What you should do: Under this line are the records; write out word for word the part that begins at the line containing "[line] (37, 247)" and ends at the line containing "#บุ๋ม ปนัดดา (22, 2161)", and no more.

Stored data entries:
== == ==

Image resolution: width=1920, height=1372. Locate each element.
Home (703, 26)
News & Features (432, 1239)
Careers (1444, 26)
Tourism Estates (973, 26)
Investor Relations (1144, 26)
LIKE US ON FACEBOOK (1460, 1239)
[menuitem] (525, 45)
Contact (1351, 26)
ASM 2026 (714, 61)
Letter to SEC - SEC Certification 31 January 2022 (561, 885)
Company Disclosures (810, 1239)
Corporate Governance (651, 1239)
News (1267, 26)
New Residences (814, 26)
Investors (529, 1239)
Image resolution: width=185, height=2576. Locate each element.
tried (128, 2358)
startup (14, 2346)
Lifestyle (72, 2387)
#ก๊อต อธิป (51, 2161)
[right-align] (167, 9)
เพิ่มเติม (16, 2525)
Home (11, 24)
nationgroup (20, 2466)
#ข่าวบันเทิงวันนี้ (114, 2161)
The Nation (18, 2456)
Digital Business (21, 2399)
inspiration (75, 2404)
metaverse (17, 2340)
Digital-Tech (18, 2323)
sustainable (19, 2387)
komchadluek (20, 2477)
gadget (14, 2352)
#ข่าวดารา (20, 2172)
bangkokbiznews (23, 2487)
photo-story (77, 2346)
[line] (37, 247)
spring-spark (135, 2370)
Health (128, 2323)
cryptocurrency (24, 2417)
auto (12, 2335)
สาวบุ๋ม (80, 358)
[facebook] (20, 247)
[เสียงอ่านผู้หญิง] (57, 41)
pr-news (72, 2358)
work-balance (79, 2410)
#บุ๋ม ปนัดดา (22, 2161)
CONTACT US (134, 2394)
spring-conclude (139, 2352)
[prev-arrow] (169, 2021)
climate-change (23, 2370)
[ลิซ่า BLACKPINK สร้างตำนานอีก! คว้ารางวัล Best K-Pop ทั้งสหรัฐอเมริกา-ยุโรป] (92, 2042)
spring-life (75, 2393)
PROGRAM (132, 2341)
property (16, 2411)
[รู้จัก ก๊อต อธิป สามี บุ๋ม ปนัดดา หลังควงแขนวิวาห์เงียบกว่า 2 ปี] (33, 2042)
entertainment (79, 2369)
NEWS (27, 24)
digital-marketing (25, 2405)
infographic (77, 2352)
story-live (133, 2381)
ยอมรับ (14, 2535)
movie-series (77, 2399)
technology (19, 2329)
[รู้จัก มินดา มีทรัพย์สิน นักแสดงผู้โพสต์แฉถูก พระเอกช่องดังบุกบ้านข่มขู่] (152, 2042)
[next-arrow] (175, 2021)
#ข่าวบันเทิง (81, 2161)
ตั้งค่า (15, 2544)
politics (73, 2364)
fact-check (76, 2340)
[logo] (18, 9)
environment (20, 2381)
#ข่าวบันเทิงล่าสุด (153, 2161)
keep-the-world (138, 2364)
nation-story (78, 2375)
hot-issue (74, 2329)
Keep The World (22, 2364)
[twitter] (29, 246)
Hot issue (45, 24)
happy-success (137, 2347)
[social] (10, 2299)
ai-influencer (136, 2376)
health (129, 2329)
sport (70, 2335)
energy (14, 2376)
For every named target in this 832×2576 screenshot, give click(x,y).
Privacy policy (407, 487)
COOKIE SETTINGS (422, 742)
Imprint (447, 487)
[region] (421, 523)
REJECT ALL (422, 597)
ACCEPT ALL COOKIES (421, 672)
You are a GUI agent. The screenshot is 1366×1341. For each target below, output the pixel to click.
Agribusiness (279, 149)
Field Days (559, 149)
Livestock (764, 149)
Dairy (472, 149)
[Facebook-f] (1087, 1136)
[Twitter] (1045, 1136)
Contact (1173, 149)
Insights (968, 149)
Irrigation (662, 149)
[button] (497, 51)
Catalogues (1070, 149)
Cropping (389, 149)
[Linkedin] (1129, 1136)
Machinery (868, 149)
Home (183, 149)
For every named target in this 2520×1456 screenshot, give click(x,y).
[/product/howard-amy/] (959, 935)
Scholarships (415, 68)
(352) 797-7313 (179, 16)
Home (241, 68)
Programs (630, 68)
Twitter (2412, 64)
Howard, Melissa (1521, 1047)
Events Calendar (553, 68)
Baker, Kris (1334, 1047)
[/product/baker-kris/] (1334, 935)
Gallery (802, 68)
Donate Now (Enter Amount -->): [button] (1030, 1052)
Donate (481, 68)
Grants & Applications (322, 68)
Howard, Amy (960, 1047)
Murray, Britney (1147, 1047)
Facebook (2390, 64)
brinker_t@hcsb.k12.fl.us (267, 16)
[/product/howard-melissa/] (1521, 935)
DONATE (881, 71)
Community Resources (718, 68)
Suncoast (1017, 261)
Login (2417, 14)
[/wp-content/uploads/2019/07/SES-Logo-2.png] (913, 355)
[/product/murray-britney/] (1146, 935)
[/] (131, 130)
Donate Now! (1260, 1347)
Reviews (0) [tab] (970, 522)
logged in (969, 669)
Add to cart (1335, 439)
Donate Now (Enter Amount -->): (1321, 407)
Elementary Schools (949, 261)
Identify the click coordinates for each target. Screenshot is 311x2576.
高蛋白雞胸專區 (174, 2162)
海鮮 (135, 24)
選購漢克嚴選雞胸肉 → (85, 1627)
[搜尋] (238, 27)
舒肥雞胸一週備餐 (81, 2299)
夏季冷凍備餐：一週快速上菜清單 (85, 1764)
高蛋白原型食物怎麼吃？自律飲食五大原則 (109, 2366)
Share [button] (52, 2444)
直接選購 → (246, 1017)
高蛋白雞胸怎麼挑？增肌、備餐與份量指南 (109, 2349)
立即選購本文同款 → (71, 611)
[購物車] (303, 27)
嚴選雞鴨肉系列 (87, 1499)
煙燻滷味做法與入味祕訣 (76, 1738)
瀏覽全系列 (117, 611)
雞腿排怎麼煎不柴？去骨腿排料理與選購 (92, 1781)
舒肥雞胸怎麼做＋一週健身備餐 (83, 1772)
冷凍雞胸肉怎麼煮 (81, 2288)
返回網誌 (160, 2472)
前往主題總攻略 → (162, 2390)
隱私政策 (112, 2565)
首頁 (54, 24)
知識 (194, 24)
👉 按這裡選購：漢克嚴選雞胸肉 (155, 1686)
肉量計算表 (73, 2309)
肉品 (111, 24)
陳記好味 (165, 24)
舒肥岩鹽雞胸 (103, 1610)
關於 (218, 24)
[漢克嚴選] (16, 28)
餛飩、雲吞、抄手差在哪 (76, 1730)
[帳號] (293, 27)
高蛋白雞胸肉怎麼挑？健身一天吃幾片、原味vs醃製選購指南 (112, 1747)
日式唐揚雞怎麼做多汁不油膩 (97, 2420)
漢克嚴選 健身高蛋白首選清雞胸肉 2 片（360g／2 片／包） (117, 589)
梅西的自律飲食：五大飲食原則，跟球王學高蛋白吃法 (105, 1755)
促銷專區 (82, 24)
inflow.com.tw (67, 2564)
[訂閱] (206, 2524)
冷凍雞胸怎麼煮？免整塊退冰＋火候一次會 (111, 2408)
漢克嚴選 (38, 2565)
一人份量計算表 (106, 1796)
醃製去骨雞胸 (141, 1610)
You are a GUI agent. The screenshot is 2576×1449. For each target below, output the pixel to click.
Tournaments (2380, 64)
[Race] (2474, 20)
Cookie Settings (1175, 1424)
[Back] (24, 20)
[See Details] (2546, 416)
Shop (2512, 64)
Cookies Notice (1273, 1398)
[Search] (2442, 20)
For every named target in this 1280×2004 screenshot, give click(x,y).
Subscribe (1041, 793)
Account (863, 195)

== == ==

Written reply:
[line] (37, 247)
spring-spark (135, 2370)
Health (128, 2323)
cryptocurrency (24, 2417)
auto (12, 2335)
สาวบุ๋ม (80, 358)
[facebook] (20, 247)
[เสียงอ่านผู้หญิง] (57, 41)
pr-news (72, 2358)
work-balance (79, 2410)
#บุ๋ม ปนัดดา (22, 2161)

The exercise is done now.